Shintaro Kago

Depuis la fin des années 1980, Shintaro Kago s’applique méthodiquement à repousser les limites du genre fantastico-horrifique, illustrant de son trait à la précision chirurgicale les thèmes les plus dérangeants. Mutilations en tous genres, sexualité extrême et scatologie se mêlent en un cocktail corrosif sur près d’une quarantaine de livres comme autant de variations sur le thème de la folie. On aurait cependant tort d’y voir la trace d’une fascination malsaine ; ces motifs ne sont que des prétextes, des mèches menant au baril de poudre d’un humour qui fait feu de tout bois. Car Kago est tout autant l’héritier du théâtre Grand Guignol que celui des Monthy Python, et la violence de ses images finit toujours broyée par la logique tordue de ses histoires, aux concepts vrillés jusqu’au dernier spasme d’absurdité.

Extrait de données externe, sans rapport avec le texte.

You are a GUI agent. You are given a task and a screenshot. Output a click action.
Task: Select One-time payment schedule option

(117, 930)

Ses travaux les plus récents (Fraction, Une Collision accidentelle…) l’ont ainsi vu explorer une ligne très OuBapienne, triturant en tous sens les codes de la bande dessinée pour mieux secouer le lecteur d’un grand éclat de rire incrédule. Le travail de Shintaro Kago a été publié dans de nombreuses revues, de Weekly Young Jump à Ax en passant par Vice Magazine, et a été récompensé par un prix lors du festival de manga de Barcelone en 2013.